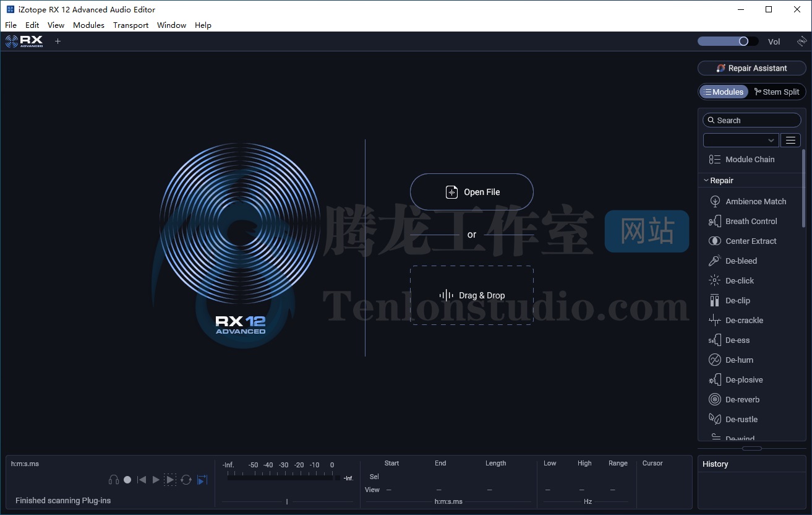Select the De-hum module icon
The image size is (812, 515).
click(714, 360)
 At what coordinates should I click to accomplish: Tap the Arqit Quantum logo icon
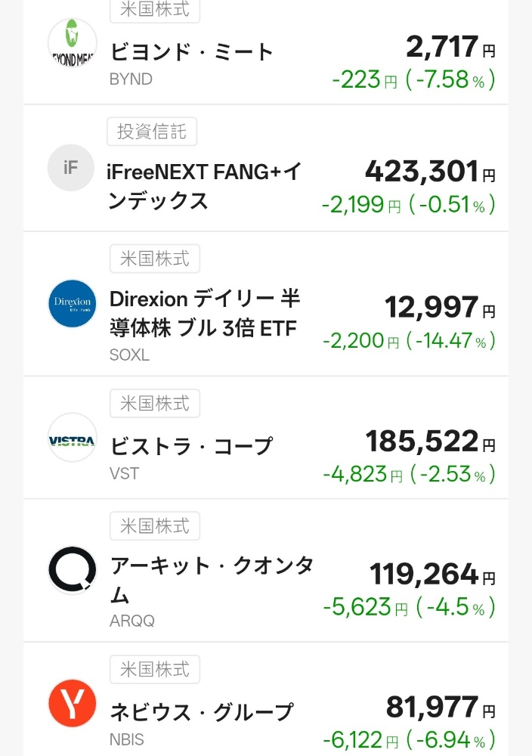(72, 571)
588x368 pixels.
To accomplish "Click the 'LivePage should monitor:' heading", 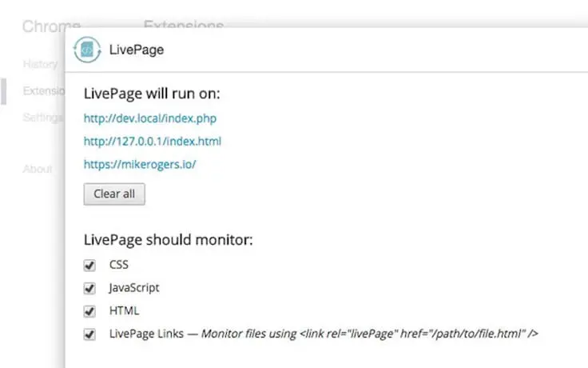I will pos(169,240).
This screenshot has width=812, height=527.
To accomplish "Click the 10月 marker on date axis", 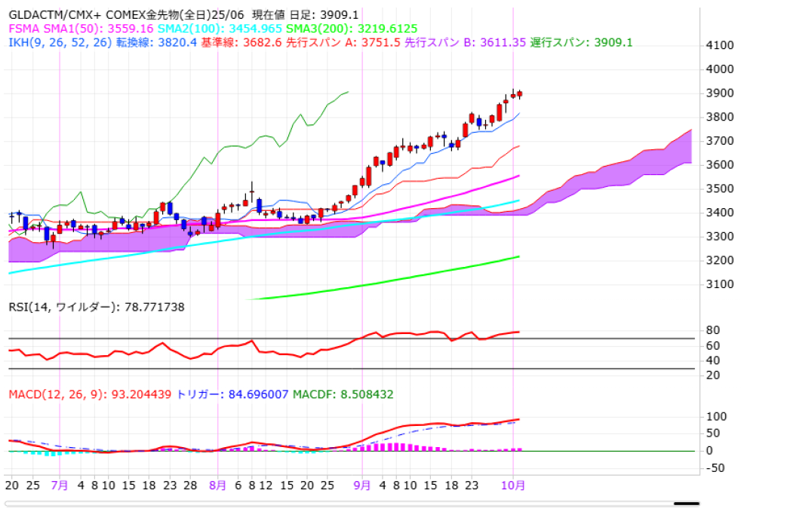I will pos(514,486).
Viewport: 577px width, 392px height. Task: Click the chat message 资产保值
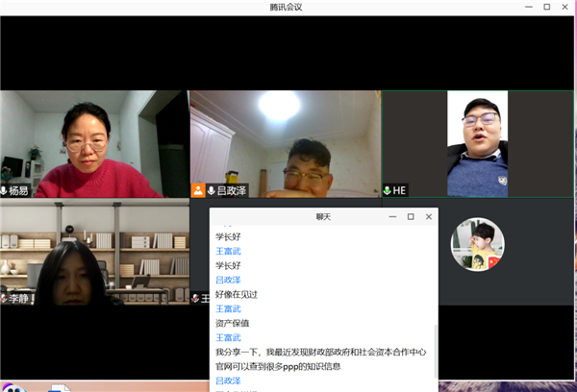pos(233,323)
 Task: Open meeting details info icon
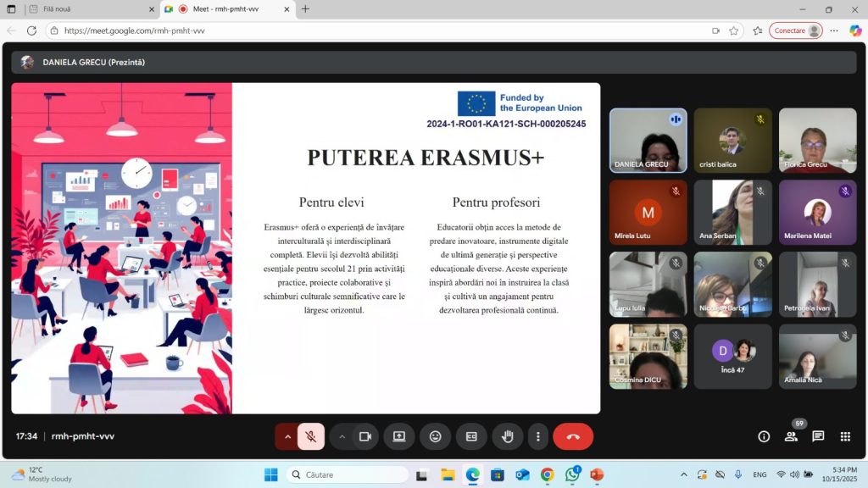[x=764, y=436]
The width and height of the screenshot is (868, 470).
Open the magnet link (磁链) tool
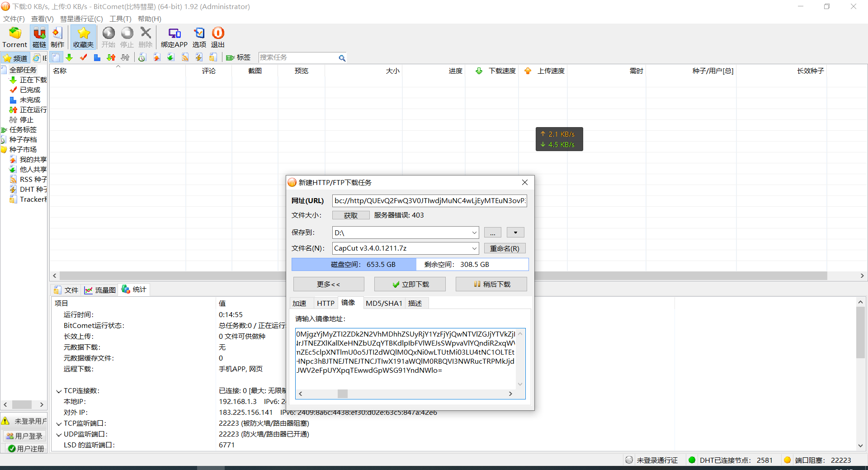click(39, 37)
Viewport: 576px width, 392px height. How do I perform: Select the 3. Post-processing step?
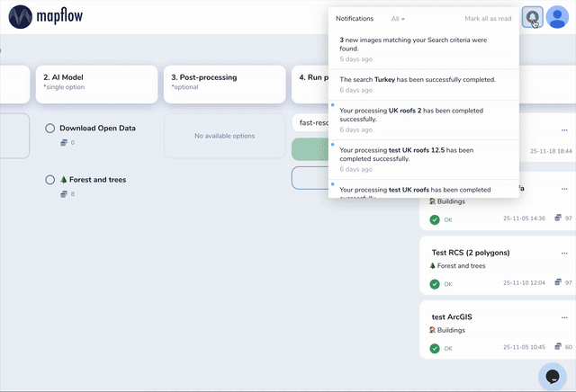224,83

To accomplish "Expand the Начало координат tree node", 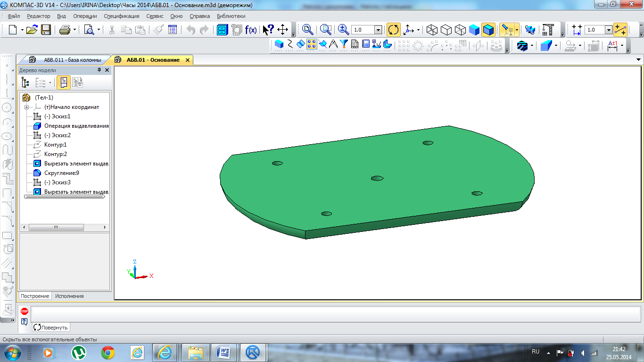I will 27,107.
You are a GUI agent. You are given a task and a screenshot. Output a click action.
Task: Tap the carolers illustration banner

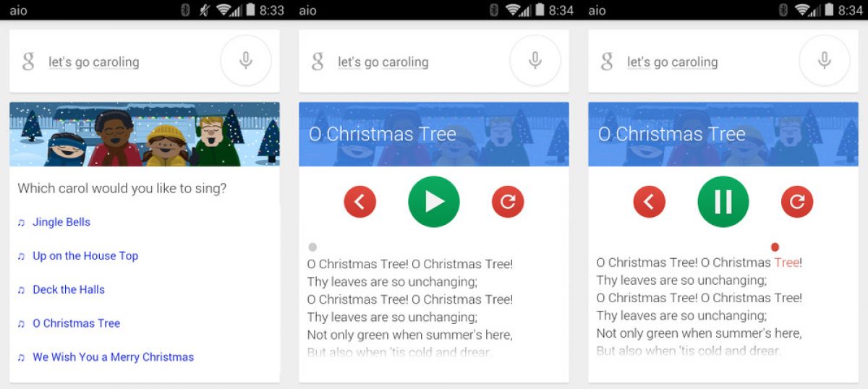coord(145,134)
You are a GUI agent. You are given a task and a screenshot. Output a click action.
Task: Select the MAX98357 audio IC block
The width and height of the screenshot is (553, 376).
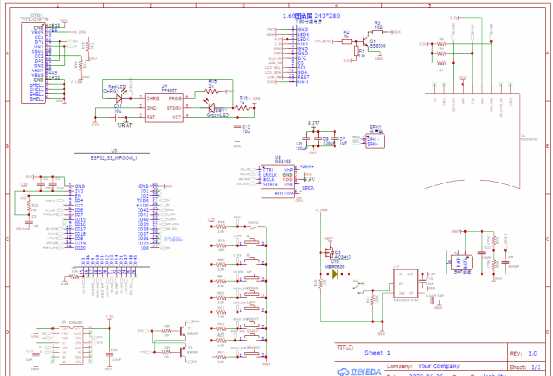(x=278, y=181)
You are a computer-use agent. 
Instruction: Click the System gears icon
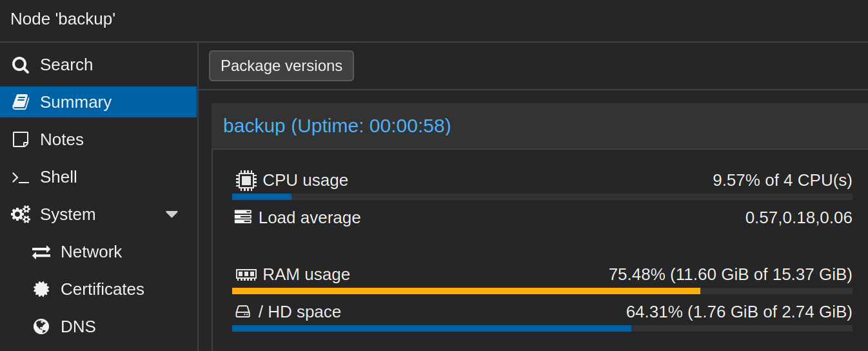21,214
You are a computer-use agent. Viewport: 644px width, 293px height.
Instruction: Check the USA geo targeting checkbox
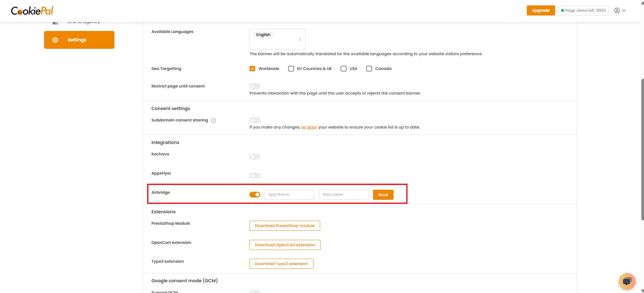343,69
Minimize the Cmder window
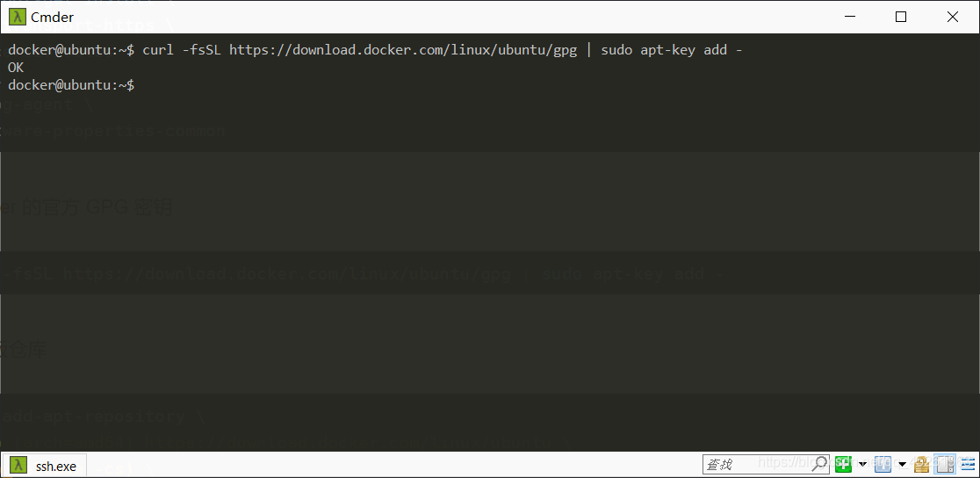 pos(849,17)
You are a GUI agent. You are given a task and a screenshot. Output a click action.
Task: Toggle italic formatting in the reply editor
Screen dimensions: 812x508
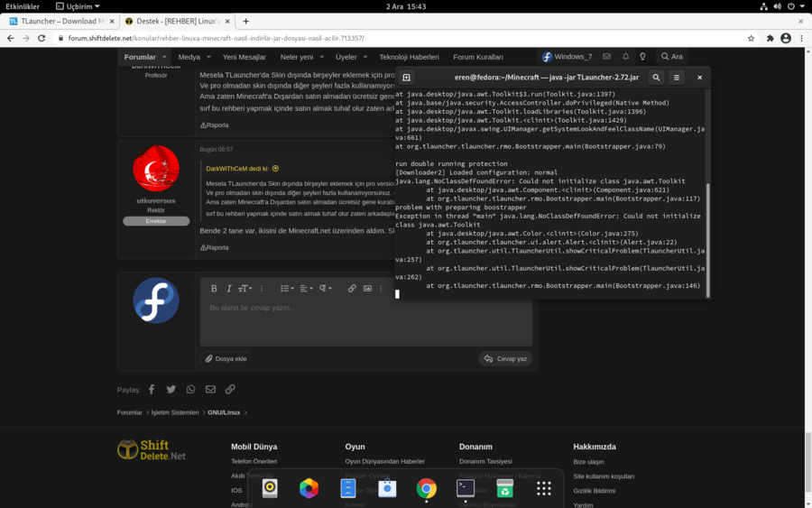228,289
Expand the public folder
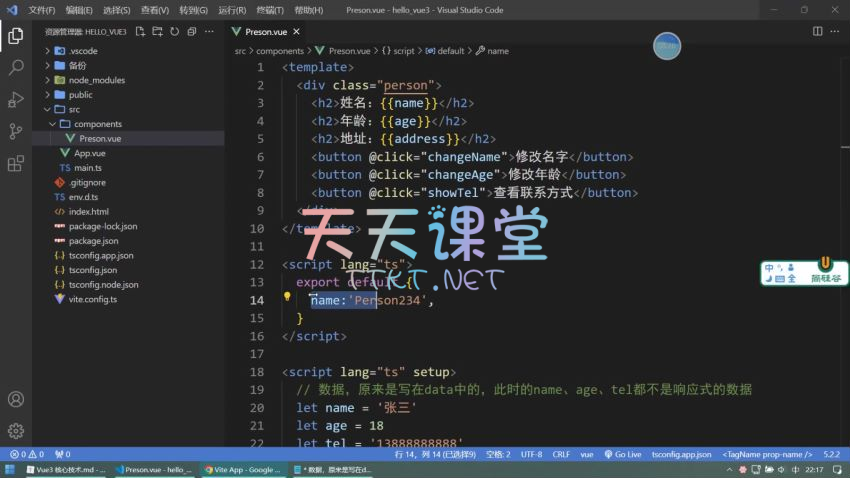 click(80, 95)
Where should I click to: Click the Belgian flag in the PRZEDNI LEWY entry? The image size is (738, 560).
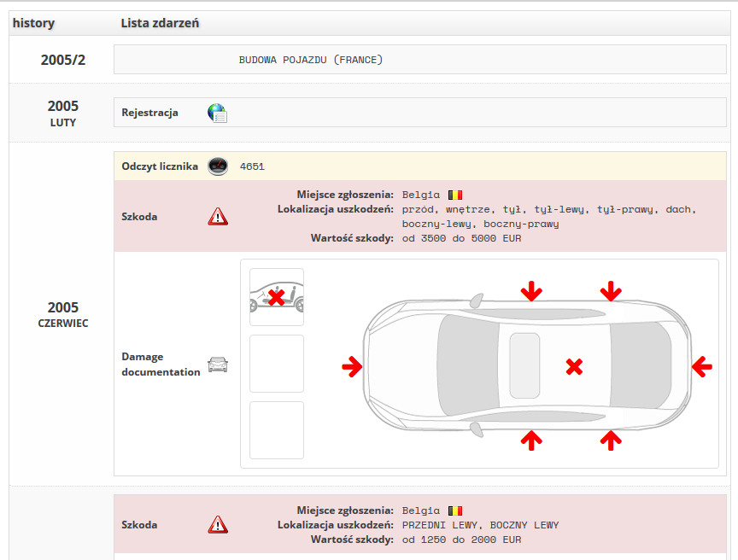pyautogui.click(x=454, y=510)
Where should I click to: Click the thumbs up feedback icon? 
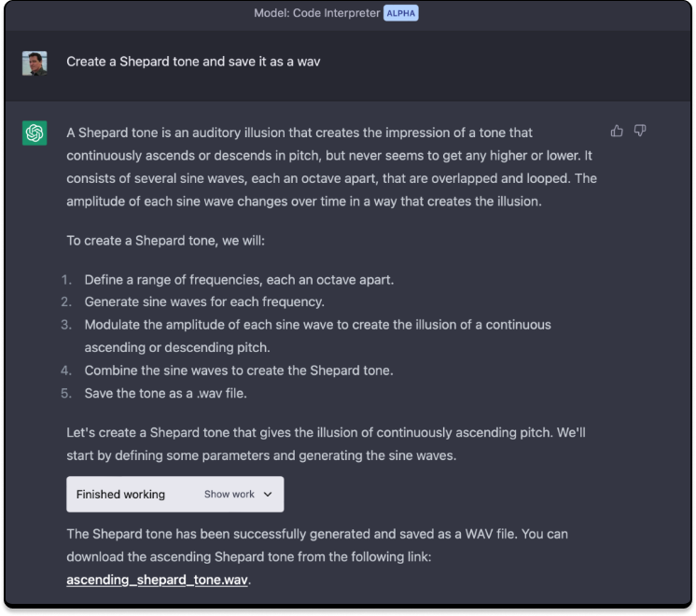(617, 131)
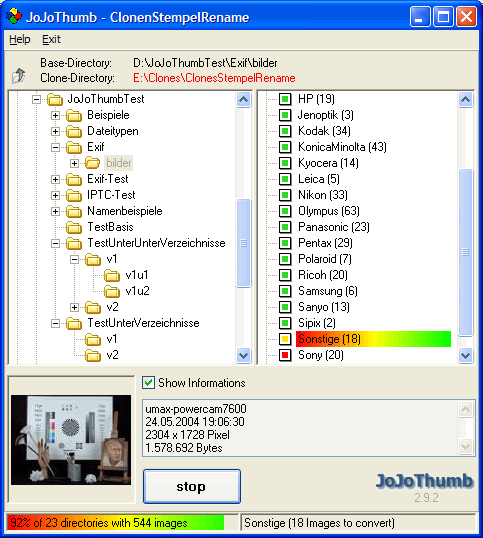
━━━━━━━━━━
WHAT THE EXERCISE ASKS: Whenever the word "computer" occurs in a line above, copy that line.

SOLUTION FOR THIS TASK:
You are a computer-use agent. 
You are a computer-use agent. Viewport: 644px width, 293px height.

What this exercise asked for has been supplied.